▶ **Task item**: Quote the part of the column on Donna Oglive's murder that begins with the words "I met up with" and ends after the words "about her son?".

▶ **Document extract**:

━━━━━━━━━━━━━━━━━━━━

Donna was supposed to be squaring up. Those were her plans; that weekend was going to be her last working the streets.

On Monday, she was booked on a flight back to Vancouver and her love, Leon, and their son, Mason, with their growing baby – hopefully a daughter – swelling inside her.

She would never make it.

That was the lead on my column back in March 1998 after Donna Oglive’s splayed body was discovered in a wind-blown gravel parking lot at Jarvis and Carlton Sts. – about five blocks from her favourite pickup corner at Gerrard and Church Sts.

She had been strangled and posed, a friend said, with her skirt pulled over her head.

Her murder came at a frightening time for those who worked the downtown track. The 24-year-old was the fifth sex worker murdered in Toronto in 14 months – and her friends lamented that no one cared.

Fast forward more than a quarter of a century and the announcement of a cold case arrest in her murder is such surprising and welcome news.

“When we say that we don’t give up on victims of homicide, we mean it,” Chief Myron Demkiw said on X. “We hope this brings some sense of closure and justice to her family.”

It’s been a long time coming.

Donna was 5-foot-5, beautiful with her Filipino heritage and black shoulder-length hair. That early morning, when she set out about 1 a.m., she was a striking figure in her long, light gray fur coat, black miniskirt and high-heeled white boots.

And her grieving friends at the time were eager to tell me that she was far from the stereotyped drug-addled prostitute.

She didn’t drink, didn’t do drugs. She’d been with the same guy for more than six years. They had moved to Vancouver some time ago, but Donna had come back for a few weeks to settle an insurance claim. Two weeks became five, and she worked the street to pay her bills. Her friends teased her, though, that with her pregnancy she was sleeping her working hours away.

Her best friend Robin was also working the track that night and they’d met up at about 3 a.m. at their favorite coffee shop at Church and McGill Sts. where they warmed up, complained about the slow night and talked about the settlement cheque Donna was finally going to pick up Monday from the lawyer before heading home to her family in Vancouver.

“She was getting out, squaring up,” Robin told me all those years ago. “It was the white picket fence dream. She kept saying, ‘Just two days to paradise.’”

I met up with Robin again in 2000 to mark the second anniversary of Donna’s slaying. Too afraid to continue working the streets, she was now seeing dates inside in an apartment.

We have the highest unsolved murder rate,” she complained. “If we were the local Joe, they’d have found who it was by now.

Many of her colleagues believed the police and the public had forgotten about Donna because of her line of work.

“Yes, she was a prostitute,” Gypsy wrote in a poem for the anniversary. “Do you think that matters to me? Do you think it matters to her mother and father? What about her son?

“We the people who love her demand that Toronto remember her, the public remember that there was a double murder committed and two years later, no one has any answers.”

Ronald Ackerman, 50, has been arrested by Toronto cold case detectives in the 1998 murder of Donna Oglive.Photo by Handout /Toronto Police

Now those answers have finally come.

At the time, we had no idea of investigative genetic genealogy, a magic tool of the future that would use the DNA sample seized at the time and lead dogged Toronto Police to a murder suspect.

Proving Donna was never forgotten after all and her accused killer will face justice at last.

━━━━━━━━━━━━━━━━━━━━

▶ **Provided information**:
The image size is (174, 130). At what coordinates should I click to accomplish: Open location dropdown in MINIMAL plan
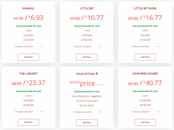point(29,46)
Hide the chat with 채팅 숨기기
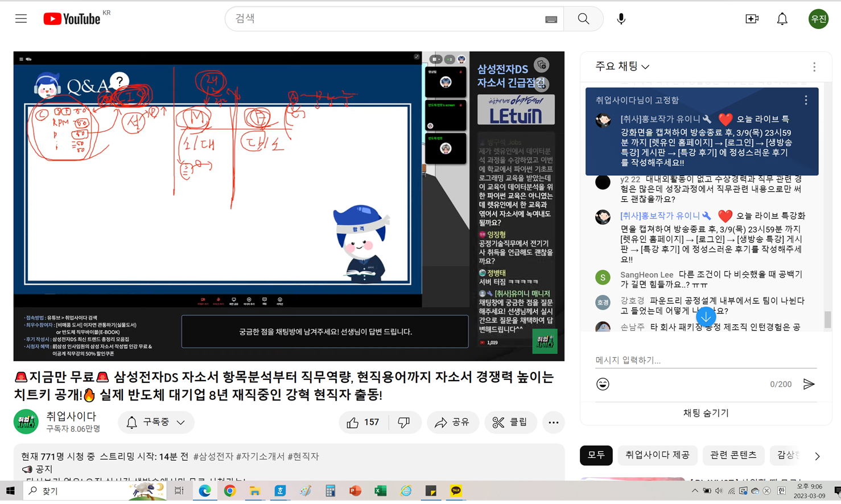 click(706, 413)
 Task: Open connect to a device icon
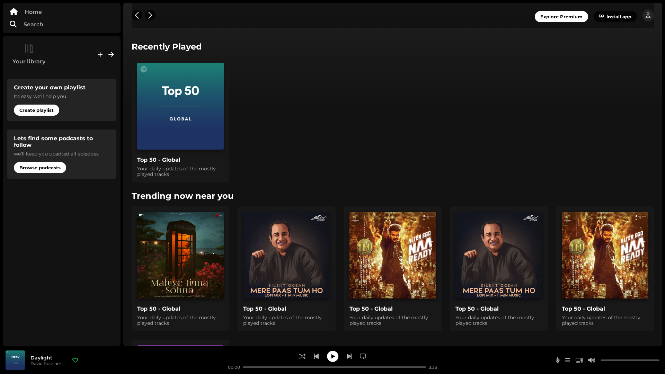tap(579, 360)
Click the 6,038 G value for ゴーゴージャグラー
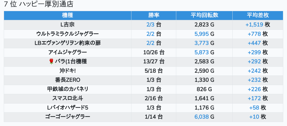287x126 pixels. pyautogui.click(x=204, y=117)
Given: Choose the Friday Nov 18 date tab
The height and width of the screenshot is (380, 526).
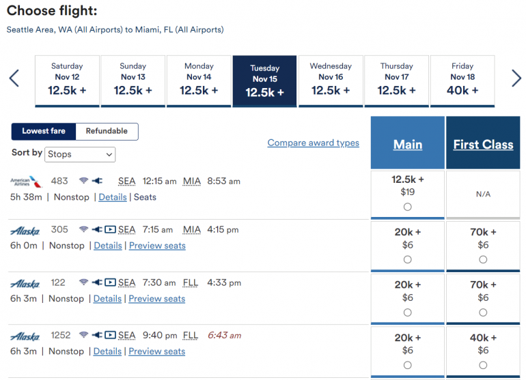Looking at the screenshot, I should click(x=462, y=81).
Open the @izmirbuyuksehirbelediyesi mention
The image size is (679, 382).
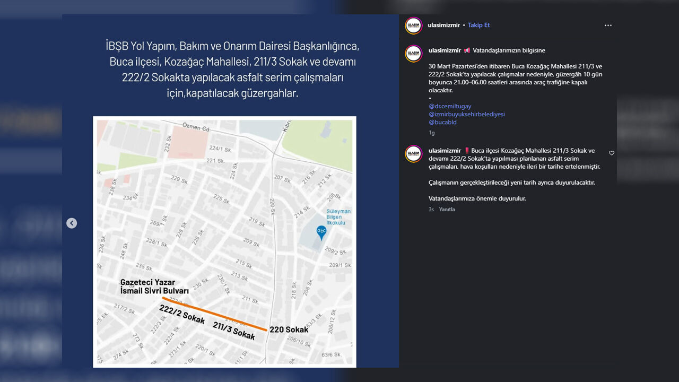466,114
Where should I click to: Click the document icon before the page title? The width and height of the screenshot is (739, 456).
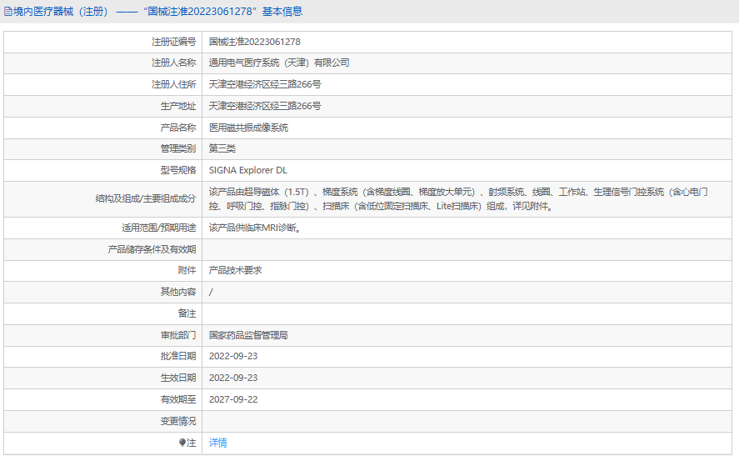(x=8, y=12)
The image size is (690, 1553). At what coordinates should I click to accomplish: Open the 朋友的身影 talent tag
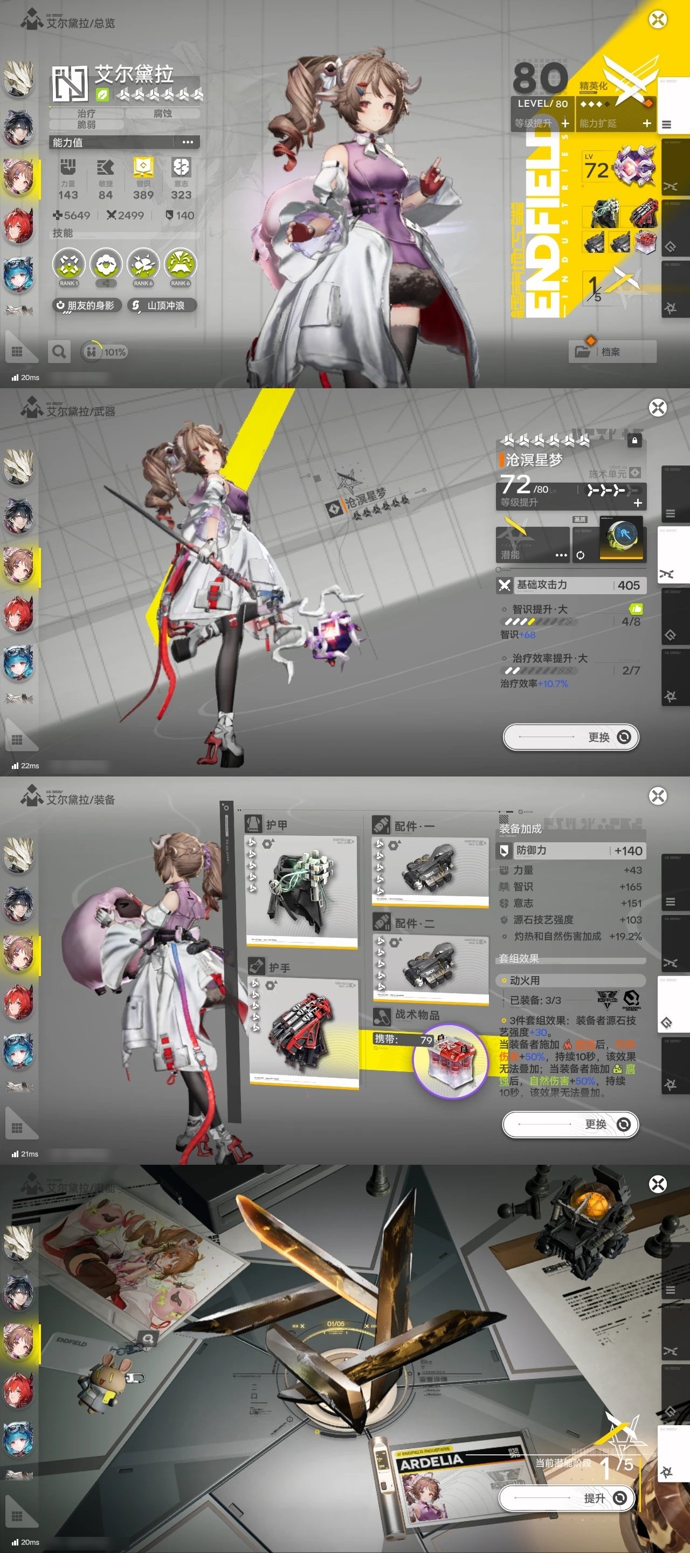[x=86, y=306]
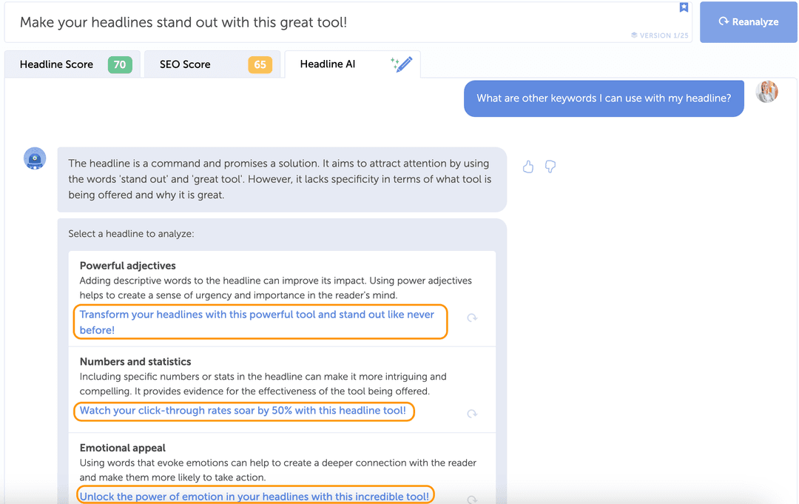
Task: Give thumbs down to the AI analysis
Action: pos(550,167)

━━━━━━━━━━━━━━━━━━━━

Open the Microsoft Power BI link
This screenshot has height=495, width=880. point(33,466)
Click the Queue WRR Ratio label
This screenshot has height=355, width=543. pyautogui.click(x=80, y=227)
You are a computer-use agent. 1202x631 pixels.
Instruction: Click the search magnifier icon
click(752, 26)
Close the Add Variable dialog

━━━━━━━━━━━━━━━━━━━━

▶ **Written response**:
I met up with Robin again in 2000 to mark the second anniversary of Donna’s slaying. Too afraid to continue working the streets, she was now seeing dates inside in an apartment.

We have the highest unsolved murder rate,” she complained. “If we were the local Joe, they’d have found who it was by now.

Many of her colleagues believed the police and the public had forgotten about Donna because of her line of work.

“Yes, she was a prostitute,” Gypsy wrote in a poem for the anniversary. “Do you think that matters to me? Do you think it matters to her mother and father? What about her son?